BERLIN-In der Nacht zum 9. November 1989 war niemand wirklich verantwortlich. Tausende Berliner hatten sich entlang der Mauern versammelt, um durch das Zentrum der Stadt zu ziehen, Menschenmassen mit ihrer eigenen Lebenskraft, Menschen durch unbemannte Grenzkontrollpunkte zu heben, um von Jubel und Straßenfesten auf der anderen Seite begrüßt zu werden.
„Niemand hatte es wirklich erwartet“, erinnert sich Walter Momper, damaliger Bürgermeister von West-Berlin. „Und so gab es keinen plan.,“
In den nächsten Tagen und Wochen würde Momper, wie er es beschreibt,“das Notwendige tun“ —den öffentlichen Nahverkehr quer durch Ost-und Westberlin verbinden, Telefonleitungen anschließen, sogar Stadtpläne verteilen. Polizisten aus dem Westen fuhren mit ihren Kollegen aus dem Osten nach Lienz. Momper und andere Stadtverwalter hatten eine Vorstellung davon, was zu tun war, aber sie passten sich meistens an Probleme an, als sie auftauchten. In einem Land, das Organisation genießt, begann die deutsche Wiedervereinigung ohne Regeln und ohne Fahrplan.,
Sprechen Sie mit deutschen Beamten aus dieser Zeit, und sie werden viele Lehren daraus ziehen—aber ihre Weisheit hat sich vor allem für einen Ort gelohnt: die letzte verbleibende Kluft des Kalten Krieges, die koreanische Halbinsel.
– Vergleiche müssen nicht perfekt sein, um zu wirken. Jahrestag des Mauerfalls denke ich darüber nach, was es braucht, um ein einheitliches Korea aufzubauen. Ich lebe in Berlin, nur wenige hundert Meter von der Stelle entfernt, an der einst die Mauer stand, und habe auch aus Nord-und Südkorea berichtet., Die Synthese von Seouls Pop-Art – Stadtlichtern und Pjöngjangs brutalistischer Grausamkeit fühlt sich für mich wie eine Unmöglichkeit an.
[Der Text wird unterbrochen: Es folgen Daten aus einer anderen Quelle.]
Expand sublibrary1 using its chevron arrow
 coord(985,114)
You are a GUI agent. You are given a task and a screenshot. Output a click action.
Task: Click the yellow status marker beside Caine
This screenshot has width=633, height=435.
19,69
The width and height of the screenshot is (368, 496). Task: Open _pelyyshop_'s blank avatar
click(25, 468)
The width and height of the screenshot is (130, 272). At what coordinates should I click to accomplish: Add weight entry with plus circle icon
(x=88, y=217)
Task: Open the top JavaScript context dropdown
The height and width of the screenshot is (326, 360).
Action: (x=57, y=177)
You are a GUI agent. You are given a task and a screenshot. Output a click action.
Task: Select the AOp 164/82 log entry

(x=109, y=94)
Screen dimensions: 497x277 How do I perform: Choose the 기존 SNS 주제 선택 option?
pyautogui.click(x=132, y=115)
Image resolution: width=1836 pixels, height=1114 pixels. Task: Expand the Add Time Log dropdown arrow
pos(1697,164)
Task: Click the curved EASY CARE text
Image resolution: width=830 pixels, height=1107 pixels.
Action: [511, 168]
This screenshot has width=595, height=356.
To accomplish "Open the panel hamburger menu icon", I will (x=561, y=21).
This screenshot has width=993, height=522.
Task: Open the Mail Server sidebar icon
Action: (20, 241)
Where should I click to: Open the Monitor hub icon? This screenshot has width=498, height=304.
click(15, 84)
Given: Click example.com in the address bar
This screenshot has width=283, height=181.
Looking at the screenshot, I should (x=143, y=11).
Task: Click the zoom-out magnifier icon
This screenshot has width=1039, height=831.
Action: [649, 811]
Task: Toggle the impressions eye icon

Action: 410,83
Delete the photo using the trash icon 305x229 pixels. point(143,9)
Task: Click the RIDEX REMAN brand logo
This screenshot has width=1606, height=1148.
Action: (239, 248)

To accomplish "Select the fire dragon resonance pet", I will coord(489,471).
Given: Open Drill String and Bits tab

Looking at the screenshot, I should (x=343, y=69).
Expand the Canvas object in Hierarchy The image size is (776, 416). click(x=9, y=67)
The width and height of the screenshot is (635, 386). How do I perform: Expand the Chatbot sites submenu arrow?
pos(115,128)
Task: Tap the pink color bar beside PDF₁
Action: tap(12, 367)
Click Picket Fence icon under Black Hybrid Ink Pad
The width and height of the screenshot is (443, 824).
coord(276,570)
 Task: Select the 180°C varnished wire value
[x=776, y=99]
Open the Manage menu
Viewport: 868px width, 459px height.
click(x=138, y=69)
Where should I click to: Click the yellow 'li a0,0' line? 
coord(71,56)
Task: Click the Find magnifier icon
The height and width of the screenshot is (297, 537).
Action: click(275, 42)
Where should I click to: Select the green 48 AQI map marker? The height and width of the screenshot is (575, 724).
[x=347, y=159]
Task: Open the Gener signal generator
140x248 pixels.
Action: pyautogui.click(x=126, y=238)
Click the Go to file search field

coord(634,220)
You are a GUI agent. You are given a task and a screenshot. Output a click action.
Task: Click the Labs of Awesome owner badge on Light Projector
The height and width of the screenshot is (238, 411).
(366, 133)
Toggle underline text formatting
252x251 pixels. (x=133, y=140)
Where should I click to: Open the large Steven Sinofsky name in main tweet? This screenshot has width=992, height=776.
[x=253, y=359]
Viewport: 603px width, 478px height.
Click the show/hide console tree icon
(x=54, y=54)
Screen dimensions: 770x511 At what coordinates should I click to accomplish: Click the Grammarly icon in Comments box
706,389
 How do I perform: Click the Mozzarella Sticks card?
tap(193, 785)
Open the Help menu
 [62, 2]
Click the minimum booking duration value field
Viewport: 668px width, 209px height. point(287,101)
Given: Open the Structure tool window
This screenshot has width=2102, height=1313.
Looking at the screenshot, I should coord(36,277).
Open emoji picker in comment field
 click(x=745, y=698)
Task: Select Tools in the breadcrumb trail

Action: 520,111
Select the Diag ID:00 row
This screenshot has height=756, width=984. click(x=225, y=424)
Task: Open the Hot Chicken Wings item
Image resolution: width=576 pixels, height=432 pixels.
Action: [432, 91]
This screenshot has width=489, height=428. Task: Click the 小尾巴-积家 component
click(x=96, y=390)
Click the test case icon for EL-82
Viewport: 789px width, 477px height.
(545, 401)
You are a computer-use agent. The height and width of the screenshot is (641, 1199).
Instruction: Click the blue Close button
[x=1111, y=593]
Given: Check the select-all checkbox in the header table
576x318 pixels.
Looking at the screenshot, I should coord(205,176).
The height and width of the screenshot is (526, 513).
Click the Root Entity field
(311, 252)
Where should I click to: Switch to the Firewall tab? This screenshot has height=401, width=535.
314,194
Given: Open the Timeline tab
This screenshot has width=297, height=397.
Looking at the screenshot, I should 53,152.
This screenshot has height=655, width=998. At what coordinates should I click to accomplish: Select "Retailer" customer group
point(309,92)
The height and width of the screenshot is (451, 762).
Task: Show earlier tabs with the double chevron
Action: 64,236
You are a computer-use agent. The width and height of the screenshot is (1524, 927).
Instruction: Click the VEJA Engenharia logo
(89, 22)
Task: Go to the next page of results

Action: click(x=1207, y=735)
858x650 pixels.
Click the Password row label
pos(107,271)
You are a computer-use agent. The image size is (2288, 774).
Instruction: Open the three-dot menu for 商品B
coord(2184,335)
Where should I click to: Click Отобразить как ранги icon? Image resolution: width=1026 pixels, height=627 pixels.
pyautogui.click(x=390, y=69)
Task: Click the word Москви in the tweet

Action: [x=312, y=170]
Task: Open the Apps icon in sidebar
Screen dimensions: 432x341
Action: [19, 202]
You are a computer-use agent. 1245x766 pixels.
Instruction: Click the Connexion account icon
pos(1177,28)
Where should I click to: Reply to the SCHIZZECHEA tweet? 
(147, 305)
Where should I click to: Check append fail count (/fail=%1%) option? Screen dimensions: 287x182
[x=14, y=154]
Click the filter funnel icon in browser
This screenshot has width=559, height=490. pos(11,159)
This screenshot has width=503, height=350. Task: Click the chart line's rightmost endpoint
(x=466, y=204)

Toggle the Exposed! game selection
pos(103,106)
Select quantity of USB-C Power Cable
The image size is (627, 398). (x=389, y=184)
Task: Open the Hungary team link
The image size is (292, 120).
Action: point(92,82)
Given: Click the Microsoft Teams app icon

Und wie sich herausstellt, ist es eine ebenso furchterregende Idee für diejenigen, mit denen ich für diesen Artikel gesprochen habe.
Jeder Experte und Beamte, den ich kontaktierte, glaubt, dass die Wiedervereinigung im deutschen Stil-im Wesentlichen eine Aufnahme Nordkoreas zu südkoreanischen Bedingungen-das einzig mögliche Szenario ist, und das nur, wenn die Ereignisse ziemlich friedlich ablaufen. Seoul hat deutsche Bürokraten aus dieser Zeit überflogen, um ihr Gehirn für Einsicht zu holen., Und wenn Deutschland ein Hinweis ist, würde der Prozess viel länger dauern und viel mehr kosten, als sich jemand vorstellen könnte.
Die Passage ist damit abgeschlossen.